*What the exercise asks*
Could you write out everything in the data from the line containing "Where should I" down to the very end, character for character?

Word and element pointing data:
## START

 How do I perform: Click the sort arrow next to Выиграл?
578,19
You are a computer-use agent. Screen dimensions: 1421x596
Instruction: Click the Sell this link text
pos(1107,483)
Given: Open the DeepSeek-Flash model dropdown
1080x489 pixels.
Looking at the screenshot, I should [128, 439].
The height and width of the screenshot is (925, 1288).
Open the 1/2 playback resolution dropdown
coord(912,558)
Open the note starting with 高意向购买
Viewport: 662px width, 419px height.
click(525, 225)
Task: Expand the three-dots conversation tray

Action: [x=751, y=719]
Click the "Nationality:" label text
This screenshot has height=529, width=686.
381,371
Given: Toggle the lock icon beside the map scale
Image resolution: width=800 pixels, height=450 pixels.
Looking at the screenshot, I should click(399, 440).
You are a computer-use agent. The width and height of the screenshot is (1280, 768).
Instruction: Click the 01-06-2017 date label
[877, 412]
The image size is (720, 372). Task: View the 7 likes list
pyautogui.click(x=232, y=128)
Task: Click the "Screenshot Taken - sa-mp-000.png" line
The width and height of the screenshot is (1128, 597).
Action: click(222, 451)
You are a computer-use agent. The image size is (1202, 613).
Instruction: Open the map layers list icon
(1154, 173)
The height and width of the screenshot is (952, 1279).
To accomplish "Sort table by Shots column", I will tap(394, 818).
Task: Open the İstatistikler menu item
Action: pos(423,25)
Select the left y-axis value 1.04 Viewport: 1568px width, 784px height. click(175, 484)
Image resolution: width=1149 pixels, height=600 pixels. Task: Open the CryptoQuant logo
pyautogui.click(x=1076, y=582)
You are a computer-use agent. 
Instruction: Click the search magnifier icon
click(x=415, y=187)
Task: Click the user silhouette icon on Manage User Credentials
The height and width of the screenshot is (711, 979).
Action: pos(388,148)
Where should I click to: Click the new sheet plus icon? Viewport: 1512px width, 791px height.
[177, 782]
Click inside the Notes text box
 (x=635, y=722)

## END

*Expected output*
Where should I click to: Click the new sheet plus icon? Viewport: 1512px width, 791px height.
[177, 782]
Click inside the Notes text box
 (x=635, y=722)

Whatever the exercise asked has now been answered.